Manufacturing is a cornerstone of the UK economy, contributing over £217 billion annually and employing more than 2.6 million people.
Despite its scale, the sector faces persistent challenges: how to grow competitively and attract the right talent. One underutilised lever in tackling these challenges is manufacturing marketing.
“Manufacturers should be embracing marketing as a strategic function: a way of telling your brand story, proving value, and reaching the right people before your competitors do,” says Amy Bull, Client Services Director at MMAgency, a B2B marketing agency with offices in the UK and Cape Town.
When executed effectively, marketing increases visibility, builds credibility, and generates higher-quality leads. It also addresses the sector’s skills gap by shifting perceptions among younger, digitally fluent talent, positioning manufacturers as employers of choice.
Growth in manufacturing is not just about producing more—it’s about securing the right customers, entering new markets, building resilience, and improving margins. All of these require visibility and trust, which marketing provides.
“Too often, manufacturers rely heavily on word of mouth or long-standing relationships. While valuable, this approach doesn’t leverage digital opportunities or adapt to changing buyer expectations,” Bull explains. “Today’s procurement teams research online, including using AI search, reading trade media, and looking for suppliers who demonstrate expertise, not just capability.”
Understanding how buyers actually make decisions is crucial.
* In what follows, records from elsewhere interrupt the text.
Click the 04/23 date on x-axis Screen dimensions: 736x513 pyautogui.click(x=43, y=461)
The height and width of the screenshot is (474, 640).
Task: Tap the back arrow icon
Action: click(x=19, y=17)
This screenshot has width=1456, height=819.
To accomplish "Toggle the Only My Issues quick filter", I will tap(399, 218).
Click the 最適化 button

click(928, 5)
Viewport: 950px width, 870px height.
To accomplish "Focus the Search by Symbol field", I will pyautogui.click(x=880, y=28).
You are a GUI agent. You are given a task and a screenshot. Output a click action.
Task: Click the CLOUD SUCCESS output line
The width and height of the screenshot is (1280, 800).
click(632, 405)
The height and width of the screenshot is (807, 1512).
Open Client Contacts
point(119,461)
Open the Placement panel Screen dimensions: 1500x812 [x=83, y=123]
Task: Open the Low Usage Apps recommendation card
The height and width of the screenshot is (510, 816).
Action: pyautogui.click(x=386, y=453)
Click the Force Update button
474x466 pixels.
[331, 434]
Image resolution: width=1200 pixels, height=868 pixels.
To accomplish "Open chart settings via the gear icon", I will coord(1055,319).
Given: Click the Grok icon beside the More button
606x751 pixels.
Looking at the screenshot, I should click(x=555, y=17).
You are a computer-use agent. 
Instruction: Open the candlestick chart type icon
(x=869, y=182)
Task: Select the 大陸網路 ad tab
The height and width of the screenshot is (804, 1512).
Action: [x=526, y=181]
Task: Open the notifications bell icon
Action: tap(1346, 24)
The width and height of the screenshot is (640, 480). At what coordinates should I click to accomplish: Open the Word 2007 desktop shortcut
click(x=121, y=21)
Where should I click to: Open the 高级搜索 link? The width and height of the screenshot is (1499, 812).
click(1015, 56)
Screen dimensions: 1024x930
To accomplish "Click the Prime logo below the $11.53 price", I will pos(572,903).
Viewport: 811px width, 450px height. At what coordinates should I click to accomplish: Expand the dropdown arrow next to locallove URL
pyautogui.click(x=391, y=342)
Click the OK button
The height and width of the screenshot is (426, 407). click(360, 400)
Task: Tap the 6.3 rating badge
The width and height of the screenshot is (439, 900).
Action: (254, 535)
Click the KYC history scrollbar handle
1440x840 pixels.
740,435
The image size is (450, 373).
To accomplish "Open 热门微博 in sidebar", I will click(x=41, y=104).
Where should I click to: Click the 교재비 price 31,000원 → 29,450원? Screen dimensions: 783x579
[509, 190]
In B2B manufacturing, the buying process is rarely linear. Mapping real buyer journeys with both sales and marketing teams, supported by AI tools, allows manufacturers to track engagement, score leads, and respond with the right message at the right time.
Publishing sector-specific content such as blogs, whitepapers, and product explainers positions a company as a trusted advisor. It builds relationships with technical and commercial buyers over long sales cycles.
SEO ensures that manufacturers are found when potential clients search, whether via Google or AI-driven chat tools. Clear, authoritative, and structured content increases trust and positions businesses for discovery at the exact moment buyers need them.
Platforms like LinkedIn are essential for engaging procurement, engineering, and operations professionals. Sharing insights, achievements, and company culture also supports recruitment.
Email remains a cost-effective way to maintain visibility and share updates. Messaging apps like WhatsApp can provide personalised communications, particularly for on-site prospects or clients who are less desk-based.
Trade shows and industry events are vital touchpoints. Marketing ensures presence is amplified through pre-event outreach, on-site content, and post-event follow-ups to convert conversations into leads.
Buyers increasingly use AI to summarise products, compare vendors, and discover new suppliers. Marketing must evolve with structured content, clear messaging, and strategic support to stay visible and relevant.
Manufacturers don’t need to become media companies, but they must own and communicate their story—of reliability, innovation, sustainability, or precision. In competitive tenders or sourcing decisions, knowing who you are and why you’re different can be the deciding factor. Without manufacturing marketing, even the best products risk being overlooked.